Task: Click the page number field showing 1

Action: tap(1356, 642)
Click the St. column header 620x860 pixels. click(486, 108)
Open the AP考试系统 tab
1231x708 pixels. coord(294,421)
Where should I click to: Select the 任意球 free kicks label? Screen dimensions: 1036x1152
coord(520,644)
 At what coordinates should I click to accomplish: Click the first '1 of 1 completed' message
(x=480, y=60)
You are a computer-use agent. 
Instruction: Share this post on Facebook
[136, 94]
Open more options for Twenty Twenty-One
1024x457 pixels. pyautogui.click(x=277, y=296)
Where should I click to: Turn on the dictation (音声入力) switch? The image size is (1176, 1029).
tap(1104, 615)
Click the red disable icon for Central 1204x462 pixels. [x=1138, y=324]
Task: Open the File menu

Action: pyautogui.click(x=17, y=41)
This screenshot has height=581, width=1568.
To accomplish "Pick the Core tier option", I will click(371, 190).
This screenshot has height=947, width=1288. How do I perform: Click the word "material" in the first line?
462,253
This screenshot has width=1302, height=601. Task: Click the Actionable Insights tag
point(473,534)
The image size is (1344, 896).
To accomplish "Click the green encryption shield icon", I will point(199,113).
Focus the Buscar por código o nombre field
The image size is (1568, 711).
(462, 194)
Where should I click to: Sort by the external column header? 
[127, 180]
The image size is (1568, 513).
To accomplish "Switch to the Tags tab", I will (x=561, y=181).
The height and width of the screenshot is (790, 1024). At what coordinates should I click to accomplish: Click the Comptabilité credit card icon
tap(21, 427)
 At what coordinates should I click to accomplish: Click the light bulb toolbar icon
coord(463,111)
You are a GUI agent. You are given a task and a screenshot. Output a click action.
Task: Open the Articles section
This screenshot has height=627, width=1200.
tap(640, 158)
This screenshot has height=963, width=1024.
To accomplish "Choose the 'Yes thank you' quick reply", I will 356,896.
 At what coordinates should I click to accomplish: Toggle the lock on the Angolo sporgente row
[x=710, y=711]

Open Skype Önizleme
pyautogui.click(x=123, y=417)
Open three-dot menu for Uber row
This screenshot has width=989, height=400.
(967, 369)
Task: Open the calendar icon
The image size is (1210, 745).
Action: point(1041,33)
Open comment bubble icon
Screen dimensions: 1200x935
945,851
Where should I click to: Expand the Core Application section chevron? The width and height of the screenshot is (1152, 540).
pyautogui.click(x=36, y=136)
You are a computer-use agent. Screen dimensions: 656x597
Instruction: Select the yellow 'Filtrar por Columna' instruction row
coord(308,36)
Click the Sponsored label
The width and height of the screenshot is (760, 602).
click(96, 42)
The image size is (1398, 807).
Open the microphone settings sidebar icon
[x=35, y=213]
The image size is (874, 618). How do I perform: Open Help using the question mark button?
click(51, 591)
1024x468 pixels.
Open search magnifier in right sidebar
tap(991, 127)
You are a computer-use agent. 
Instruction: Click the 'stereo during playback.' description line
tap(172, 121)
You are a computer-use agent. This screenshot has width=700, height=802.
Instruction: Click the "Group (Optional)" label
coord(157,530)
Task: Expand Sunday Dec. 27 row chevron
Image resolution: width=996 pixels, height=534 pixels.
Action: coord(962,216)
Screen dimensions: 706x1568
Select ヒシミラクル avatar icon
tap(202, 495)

• **TASK INSTRUCTIONS**
Check each line in the records above for the word "computer". Return those that have it.

• **PROBLEM SOLUTION**
You are a computer-use agent. 
You are a computer-use agent. Screen dimensions: 656x597
You are a computer-use agent. 
You are a computer-use agent. This screenshot has width=700, height=802.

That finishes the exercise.